Pustaka
Bahasa Indonesia
Bab
Pengaturan

Bab 3 Ikhlas (?)

Bab 3 Ikhlas (?)

Jimmy memenuhi janjinya. Keesokan harinya, Joko sudah dibebaskan dari penjara. Kepulangannya ke rumah disambut dengan isak tangis dari istri dan anaknya.

Susi langsung memeluk erat suaminya, sementara Mariana menatap kedua orangtuanya dari kejauhan. Air mata kebahagiaan mengalir melalui kedua mata indahnya.

“Mas Joko, akhirnya kamu pulang juga. Aku takut mimpi burukku kemarin menjadi kenyataan.” Susi menangis terisak-isak dalam pelukan suaminya.

Susi sungguh lega melihat suaminya pulang ke rumah dengan selamat, tak kekurangan sesuatu apapun. Dalam benaknya, orang yang dipenjara tidak akan pulang secepat ini. Dia tidak tahu, kalau uang dan kekuasaan bisa membuat hal yang tidak mungkin menjadi mungkin.

“Mimpi buruk apa, bu?” tanya Joko sambil mengusap punggung Susi, mencoba meredakan tangis sang istri.

“Kemarin aku bermimpi kalau Mas Joko masuk penjara. Syukurlah kalau semua itu cuma mimpi, Mas,” jawab Susi di sela tangis bahagianya.

Joko terdiam mendengar ucapan istrinya. Matanya bertemu dengan manik mata Mariana yang berada tidak jauh dari mereka.
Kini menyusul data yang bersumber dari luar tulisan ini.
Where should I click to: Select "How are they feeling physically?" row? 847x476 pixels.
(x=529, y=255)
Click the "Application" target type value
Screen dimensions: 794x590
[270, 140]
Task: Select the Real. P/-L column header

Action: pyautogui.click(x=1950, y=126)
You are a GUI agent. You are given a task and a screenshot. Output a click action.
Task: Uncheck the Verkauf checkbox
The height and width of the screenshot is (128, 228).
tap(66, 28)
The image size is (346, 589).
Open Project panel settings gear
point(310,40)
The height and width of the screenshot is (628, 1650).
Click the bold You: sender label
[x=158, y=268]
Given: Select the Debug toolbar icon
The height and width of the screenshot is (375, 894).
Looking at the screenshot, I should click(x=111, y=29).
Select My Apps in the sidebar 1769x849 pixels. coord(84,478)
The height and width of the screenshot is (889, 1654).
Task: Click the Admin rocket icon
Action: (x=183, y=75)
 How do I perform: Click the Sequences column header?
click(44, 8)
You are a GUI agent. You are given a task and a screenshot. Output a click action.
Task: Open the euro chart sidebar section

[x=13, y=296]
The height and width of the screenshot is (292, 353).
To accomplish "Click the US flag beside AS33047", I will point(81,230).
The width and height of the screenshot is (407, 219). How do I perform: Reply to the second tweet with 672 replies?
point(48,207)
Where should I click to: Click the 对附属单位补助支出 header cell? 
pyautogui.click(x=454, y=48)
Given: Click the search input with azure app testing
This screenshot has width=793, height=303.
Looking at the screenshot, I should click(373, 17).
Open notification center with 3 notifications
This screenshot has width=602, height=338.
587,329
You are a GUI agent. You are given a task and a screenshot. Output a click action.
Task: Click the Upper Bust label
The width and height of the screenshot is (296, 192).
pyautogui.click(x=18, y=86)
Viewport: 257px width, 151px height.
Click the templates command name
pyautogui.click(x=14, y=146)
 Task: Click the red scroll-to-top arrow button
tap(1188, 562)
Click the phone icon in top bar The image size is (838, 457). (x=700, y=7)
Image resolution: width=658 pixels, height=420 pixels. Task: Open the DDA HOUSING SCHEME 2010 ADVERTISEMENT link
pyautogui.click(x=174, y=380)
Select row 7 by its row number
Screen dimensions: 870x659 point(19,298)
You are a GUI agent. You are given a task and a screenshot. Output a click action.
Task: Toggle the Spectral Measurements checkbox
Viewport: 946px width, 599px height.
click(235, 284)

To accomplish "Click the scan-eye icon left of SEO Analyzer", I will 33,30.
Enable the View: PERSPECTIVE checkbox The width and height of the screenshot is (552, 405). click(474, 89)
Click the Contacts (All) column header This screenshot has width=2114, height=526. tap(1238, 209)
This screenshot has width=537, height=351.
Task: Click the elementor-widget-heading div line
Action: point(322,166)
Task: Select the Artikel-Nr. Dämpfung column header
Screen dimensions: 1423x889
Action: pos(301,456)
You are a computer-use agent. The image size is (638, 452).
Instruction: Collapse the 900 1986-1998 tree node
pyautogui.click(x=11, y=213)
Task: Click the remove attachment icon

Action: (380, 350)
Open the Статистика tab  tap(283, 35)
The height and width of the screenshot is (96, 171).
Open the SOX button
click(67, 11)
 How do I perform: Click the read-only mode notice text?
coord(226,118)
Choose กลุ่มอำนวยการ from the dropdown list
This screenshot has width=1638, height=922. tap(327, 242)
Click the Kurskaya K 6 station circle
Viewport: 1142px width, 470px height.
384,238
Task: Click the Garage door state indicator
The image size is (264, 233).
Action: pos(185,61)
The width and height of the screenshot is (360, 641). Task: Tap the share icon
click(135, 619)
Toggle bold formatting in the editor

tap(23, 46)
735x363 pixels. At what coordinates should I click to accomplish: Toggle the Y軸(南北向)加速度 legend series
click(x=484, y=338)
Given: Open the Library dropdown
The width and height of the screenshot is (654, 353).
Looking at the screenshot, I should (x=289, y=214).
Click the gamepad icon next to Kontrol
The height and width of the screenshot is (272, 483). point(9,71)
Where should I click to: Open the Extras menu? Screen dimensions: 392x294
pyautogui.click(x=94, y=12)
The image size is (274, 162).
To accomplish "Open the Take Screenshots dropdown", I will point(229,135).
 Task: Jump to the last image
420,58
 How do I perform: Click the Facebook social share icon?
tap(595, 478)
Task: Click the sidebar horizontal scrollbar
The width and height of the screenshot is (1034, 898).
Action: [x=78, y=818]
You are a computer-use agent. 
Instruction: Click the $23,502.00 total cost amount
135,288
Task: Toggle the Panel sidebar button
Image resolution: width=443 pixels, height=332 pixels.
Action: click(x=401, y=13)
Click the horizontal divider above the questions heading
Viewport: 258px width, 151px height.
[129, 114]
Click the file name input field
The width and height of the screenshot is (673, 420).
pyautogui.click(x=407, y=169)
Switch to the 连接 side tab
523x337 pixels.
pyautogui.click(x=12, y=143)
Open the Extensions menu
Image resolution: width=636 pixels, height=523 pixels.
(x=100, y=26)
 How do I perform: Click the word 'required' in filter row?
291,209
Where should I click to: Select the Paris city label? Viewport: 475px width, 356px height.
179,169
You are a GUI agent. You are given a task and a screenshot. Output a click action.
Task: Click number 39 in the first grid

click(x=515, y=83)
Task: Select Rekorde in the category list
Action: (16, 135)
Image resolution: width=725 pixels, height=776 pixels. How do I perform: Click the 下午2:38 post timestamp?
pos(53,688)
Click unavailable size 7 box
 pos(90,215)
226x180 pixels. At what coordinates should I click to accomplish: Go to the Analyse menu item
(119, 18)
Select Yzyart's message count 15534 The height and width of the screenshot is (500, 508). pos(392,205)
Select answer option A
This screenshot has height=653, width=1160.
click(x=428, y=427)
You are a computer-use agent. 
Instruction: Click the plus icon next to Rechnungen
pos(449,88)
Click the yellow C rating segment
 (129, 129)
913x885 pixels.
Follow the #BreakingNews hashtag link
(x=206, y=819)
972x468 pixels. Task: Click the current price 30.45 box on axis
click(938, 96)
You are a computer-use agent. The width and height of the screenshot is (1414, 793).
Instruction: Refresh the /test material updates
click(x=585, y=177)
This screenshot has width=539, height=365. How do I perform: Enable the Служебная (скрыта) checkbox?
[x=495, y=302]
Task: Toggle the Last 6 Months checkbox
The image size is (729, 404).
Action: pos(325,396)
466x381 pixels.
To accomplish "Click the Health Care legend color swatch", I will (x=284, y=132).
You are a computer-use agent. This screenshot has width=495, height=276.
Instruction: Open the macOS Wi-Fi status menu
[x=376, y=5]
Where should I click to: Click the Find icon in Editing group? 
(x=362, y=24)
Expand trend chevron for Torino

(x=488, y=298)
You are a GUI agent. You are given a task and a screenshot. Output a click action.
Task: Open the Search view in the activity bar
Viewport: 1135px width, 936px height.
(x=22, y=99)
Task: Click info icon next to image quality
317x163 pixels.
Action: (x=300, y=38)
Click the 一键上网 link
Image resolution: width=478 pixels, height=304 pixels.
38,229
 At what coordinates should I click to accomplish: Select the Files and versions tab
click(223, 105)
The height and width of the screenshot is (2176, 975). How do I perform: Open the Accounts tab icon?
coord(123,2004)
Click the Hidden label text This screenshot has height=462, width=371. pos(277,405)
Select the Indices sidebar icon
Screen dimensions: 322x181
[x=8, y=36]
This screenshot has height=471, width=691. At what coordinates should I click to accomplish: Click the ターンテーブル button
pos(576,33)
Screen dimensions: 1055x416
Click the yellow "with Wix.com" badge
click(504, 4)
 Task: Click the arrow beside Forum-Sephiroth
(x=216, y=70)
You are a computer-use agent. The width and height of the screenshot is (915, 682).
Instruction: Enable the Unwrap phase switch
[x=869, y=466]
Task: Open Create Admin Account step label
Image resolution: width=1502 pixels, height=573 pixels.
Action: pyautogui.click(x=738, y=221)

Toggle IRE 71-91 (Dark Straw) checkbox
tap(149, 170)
Putri kesayangannya itu hanya tersenyum kecil sambil mengusap cairan bening yang membasahi wajahnya.

“Ana, bapak mau bicara sama kamu,” kata Joko saat Susi tengah mencuci pakaian di belakang rumah.

“Ada apa, Pak?” Mariana duduk di kursi ruang tamu, berhadapan dengan bapaknya.

“Kesepakatan apa yang sudah kamu buat dengan Pak Jimmy? Mengapa Pak Mario bisa secepat itu mencabut tuntutannya?” tanya Joko pada putrinya.

Mariana terkejut mendengar pertanyaan bapaknya. “Darimana bapak tahu soal kesepakatan itu? Apa Pak Jimmy yang mengatakannya?”

“Bapak sudah lama bekerja dengan Pak Jimmy dan Pak Mario, Ana. Bapak tahu bagaimana perangai mereka berdua. Mereka tidak akan melepaskan mangsanya sebelum mendapatkan apa yang mereka inginkan.”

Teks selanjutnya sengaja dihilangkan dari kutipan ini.